August 8, 2024

Diskriminasi Parpol Kecil dan Baru dalam Syarat Verifikasi Peserta Pemilu

Pemilu Indonesia disebut sebagai election role model di dunia internasional sebagai pemilu yang transparan. Indonesia digadang sebagai salah satu negara demokrasi terbesar di dunia, dimana demokrasi yang berjalan di negeri ini dinilai bersifat integratif.

Namun, benarkah Indonesia telah memiliki regulasi partai politik dan kepemiluan yang benar-benar demokratis? Apakah masyarakat Indonesia mempercayai partai politik yang tengah berkuasa dan tidak membutuhkan adanya partai politik baru di tengah kemelut praktek korupsi yang dilakukan oleh seluruh partai di pemerintahan dan fakta bahwa partai semakin oligarkis?
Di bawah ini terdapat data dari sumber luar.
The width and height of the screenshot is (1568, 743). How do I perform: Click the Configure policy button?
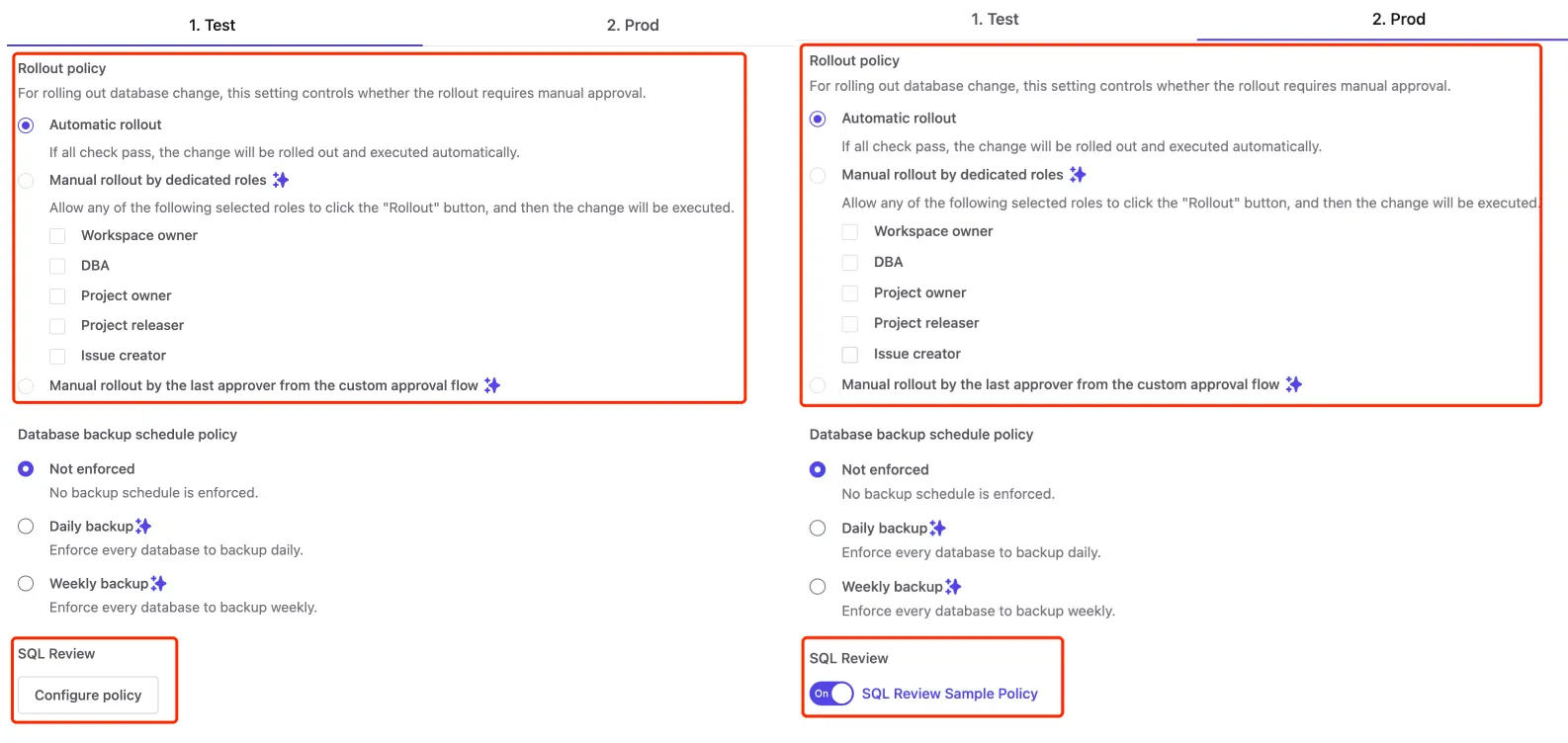(88, 696)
Pemilu adalah sistem yang melahirkan para pejabat negara, dan konstitusi mengamanatkan partai politik sebagai peserta pemilu nasional. Akankah kita menyerahkan perjalanan demokrasi kita kepada parai politik yang faktanya telah gagal melangsungkan politik inklusif bagi semua warga negara?

Melanggengkan status quo

Syarat verifikasi partai politik peserta pemilu merupakan isu penting yang mesti disorot dalam diskursus perumusan Rancangan Undang-Undang (RUU) Pemilu yang tak kunjung selesai. Verifikasi faktual akan menyaring partai politik yang akan berkompetisi pada pemilu legislatif. Syarat verifikasi harus memperlakukan partai lama dan partai baru secara setara, serta memberikan ruang demokrasi sebesar-besarnya.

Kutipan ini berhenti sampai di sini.